**WORK INSTRUCTION:** Which of the lines below holds the string "computer"? Copy every line that does.

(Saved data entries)
==*==

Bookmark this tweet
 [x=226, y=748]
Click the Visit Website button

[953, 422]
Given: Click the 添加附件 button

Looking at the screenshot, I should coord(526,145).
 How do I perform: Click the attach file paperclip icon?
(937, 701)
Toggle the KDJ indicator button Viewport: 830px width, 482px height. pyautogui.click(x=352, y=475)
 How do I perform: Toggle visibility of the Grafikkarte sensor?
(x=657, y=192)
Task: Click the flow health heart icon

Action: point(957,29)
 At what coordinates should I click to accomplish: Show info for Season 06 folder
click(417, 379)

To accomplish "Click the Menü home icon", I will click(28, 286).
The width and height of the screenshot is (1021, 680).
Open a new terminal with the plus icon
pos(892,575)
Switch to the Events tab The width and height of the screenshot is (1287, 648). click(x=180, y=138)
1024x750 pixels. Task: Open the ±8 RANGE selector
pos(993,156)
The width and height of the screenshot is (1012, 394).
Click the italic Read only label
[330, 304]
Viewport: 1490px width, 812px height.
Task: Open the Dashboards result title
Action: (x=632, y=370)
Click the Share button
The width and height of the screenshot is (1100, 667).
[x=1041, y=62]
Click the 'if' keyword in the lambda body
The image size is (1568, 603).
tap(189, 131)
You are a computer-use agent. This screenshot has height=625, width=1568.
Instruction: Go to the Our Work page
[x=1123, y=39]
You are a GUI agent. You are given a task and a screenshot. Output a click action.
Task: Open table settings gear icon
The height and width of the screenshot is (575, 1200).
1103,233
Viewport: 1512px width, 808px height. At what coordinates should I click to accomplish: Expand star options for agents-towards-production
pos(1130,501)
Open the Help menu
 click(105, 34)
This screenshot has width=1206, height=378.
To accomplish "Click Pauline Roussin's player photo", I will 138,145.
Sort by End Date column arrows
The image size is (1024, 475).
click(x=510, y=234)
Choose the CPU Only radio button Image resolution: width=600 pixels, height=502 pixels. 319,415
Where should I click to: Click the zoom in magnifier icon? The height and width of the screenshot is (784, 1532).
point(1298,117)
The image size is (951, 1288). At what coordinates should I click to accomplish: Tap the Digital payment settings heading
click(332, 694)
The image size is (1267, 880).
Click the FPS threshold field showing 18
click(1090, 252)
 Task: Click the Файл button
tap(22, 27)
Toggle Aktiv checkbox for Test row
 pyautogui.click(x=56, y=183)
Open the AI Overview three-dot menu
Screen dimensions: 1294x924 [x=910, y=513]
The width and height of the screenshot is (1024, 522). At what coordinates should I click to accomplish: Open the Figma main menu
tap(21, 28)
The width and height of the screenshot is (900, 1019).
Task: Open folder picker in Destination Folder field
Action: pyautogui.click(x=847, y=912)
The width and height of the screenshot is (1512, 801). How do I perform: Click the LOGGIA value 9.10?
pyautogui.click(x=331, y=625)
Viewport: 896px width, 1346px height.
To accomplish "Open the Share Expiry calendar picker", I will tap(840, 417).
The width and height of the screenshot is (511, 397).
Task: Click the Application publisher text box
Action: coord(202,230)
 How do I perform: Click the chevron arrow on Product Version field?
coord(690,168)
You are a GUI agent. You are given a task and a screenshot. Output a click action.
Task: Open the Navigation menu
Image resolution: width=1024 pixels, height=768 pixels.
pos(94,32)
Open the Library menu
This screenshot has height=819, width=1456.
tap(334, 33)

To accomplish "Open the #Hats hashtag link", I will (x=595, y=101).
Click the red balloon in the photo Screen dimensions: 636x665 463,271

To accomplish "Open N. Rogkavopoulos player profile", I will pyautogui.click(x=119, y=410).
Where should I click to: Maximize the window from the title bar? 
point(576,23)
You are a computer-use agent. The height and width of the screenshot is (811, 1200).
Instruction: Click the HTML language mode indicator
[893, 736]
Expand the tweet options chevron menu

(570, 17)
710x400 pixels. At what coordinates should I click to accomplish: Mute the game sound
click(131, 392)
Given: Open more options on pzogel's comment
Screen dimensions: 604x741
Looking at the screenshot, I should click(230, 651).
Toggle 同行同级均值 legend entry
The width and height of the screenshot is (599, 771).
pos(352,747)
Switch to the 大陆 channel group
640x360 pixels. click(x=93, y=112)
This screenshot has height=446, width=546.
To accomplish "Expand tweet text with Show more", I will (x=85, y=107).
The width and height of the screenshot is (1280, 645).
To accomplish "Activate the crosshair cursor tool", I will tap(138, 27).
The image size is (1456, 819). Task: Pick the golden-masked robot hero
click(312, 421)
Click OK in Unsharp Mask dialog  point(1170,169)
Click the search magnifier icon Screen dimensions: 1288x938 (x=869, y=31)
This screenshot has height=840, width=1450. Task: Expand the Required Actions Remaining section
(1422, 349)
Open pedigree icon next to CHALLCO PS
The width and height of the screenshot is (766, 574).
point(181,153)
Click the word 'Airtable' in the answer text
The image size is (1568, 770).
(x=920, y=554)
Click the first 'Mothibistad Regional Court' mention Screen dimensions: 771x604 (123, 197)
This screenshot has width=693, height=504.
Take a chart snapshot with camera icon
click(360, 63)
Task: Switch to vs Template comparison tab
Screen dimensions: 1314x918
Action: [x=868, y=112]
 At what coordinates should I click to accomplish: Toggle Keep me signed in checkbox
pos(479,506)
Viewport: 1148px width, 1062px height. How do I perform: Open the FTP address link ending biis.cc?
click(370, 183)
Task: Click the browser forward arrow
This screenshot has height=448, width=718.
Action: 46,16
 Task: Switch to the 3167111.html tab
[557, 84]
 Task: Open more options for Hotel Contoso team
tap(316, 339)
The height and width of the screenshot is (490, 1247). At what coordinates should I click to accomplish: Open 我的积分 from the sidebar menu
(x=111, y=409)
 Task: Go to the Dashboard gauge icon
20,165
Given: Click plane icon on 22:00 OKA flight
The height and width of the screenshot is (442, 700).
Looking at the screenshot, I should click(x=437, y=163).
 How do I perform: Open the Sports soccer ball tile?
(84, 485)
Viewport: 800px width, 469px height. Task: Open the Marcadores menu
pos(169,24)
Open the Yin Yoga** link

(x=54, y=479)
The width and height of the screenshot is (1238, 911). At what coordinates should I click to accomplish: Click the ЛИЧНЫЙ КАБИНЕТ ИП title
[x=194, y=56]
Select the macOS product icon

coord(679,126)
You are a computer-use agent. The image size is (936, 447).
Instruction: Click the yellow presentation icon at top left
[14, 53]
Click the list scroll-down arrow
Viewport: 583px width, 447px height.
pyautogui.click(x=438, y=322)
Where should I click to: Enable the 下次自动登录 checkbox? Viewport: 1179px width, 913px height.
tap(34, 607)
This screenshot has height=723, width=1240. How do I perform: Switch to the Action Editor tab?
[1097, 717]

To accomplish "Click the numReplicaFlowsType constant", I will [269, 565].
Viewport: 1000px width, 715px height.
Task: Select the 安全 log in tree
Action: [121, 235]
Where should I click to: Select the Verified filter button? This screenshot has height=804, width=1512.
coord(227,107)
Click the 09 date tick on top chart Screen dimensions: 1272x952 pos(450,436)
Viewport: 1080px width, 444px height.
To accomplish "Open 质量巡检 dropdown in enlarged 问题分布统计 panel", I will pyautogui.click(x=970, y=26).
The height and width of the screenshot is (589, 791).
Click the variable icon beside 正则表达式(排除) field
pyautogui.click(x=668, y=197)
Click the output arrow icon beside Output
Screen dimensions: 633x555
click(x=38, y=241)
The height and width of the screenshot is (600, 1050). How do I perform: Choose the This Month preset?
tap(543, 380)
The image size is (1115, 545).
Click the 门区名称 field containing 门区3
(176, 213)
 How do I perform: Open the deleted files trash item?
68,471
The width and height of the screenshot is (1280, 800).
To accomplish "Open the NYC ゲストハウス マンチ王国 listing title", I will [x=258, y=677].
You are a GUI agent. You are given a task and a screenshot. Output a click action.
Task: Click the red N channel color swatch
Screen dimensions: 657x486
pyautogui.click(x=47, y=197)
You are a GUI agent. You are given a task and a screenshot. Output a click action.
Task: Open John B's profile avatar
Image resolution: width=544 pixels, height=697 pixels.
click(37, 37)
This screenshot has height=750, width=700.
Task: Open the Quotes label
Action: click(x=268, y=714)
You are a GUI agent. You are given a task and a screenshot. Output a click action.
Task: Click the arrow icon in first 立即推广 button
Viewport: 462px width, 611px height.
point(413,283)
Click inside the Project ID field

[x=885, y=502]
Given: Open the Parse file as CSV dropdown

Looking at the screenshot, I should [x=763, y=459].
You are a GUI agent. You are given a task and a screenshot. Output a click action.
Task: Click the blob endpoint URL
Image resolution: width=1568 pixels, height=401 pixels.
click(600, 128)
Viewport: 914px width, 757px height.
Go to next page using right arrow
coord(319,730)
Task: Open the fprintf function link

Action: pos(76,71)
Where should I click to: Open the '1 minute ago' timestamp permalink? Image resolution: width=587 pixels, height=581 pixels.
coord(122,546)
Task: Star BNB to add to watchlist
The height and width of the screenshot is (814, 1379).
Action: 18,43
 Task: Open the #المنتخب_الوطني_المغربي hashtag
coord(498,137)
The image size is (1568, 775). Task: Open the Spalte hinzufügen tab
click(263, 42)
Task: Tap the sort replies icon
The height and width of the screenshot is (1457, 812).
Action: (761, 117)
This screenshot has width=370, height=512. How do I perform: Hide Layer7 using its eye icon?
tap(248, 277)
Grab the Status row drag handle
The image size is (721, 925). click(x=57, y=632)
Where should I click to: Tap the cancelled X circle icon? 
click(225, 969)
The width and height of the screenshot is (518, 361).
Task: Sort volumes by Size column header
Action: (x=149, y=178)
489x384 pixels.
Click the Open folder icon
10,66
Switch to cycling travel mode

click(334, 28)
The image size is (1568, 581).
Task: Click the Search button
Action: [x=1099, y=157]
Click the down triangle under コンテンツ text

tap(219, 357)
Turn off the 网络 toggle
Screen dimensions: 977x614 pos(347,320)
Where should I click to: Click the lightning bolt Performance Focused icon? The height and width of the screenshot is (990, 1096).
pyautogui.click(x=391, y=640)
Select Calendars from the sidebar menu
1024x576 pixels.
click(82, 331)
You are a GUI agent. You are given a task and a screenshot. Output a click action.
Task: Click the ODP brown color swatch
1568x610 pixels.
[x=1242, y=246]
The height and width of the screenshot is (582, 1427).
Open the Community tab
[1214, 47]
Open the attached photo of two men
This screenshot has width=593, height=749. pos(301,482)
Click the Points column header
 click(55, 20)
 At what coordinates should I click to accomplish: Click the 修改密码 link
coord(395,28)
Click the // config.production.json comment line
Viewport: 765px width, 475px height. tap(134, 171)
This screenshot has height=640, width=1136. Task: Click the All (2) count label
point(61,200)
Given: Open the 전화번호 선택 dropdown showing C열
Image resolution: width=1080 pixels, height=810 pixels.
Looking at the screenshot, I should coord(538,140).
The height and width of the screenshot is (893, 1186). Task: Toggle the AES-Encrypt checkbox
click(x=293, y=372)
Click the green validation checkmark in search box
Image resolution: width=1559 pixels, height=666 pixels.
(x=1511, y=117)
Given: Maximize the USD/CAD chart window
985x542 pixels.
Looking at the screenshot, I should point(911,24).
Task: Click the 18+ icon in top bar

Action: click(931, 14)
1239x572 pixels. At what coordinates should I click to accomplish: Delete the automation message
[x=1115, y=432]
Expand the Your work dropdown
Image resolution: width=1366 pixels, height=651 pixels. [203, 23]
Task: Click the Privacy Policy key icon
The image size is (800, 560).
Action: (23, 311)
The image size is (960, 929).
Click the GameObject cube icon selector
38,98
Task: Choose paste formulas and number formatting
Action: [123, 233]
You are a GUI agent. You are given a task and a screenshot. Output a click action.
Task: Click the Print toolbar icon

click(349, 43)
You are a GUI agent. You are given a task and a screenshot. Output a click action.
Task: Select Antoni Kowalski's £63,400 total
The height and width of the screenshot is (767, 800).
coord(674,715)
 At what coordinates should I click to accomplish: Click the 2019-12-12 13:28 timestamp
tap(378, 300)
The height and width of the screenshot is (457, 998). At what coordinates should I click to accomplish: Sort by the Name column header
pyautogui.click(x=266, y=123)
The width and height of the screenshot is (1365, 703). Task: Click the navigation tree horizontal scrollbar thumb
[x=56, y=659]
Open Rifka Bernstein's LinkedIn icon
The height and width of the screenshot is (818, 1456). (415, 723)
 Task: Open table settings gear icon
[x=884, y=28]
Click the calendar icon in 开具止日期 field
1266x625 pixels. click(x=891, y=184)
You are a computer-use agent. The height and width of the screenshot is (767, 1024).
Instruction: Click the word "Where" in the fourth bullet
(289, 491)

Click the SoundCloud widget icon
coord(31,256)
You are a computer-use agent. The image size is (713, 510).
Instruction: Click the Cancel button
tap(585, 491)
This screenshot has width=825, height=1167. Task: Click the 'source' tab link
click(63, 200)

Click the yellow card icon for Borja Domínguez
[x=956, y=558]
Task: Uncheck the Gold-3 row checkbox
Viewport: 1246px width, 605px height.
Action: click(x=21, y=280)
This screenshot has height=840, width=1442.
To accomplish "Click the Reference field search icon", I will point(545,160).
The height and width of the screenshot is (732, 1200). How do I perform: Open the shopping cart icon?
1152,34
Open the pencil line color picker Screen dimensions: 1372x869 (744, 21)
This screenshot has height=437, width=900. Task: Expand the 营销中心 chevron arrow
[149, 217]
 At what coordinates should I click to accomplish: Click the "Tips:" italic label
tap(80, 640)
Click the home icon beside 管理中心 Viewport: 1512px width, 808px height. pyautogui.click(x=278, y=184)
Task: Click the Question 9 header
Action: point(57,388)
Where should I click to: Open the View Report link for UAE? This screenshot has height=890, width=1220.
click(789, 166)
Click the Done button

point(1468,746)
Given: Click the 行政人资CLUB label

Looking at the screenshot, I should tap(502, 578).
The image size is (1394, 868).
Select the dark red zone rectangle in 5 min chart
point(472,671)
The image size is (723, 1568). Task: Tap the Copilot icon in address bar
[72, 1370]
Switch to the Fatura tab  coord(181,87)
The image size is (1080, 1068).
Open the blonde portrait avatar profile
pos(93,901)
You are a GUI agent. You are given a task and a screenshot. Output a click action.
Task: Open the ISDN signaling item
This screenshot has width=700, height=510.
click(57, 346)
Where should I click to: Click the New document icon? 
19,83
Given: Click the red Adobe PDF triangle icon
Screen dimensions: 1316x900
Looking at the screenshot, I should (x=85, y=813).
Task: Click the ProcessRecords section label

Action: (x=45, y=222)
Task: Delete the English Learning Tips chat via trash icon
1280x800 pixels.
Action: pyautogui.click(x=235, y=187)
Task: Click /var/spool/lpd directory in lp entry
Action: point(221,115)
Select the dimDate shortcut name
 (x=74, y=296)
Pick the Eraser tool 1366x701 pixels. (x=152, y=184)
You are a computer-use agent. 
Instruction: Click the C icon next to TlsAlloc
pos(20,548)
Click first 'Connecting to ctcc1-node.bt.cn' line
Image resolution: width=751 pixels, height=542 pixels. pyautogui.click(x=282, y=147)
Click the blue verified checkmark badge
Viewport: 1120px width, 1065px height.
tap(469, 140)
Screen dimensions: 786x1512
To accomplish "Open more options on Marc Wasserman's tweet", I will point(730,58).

==*==

**RESULT FOR THIS EXERCISE:**
You are a computer-use agent. This screenshot has height=625, width=1568.
You are a computer-use agent. The height and width of the screenshot is (811, 1200).
You are a computer-use agent. The image size is (936, 447).
You are a computer-use agent. The height and width of the screenshot is (767, 1024).
You are a computer-use agent. The image size is (713, 510).
You are a computer-use agent. 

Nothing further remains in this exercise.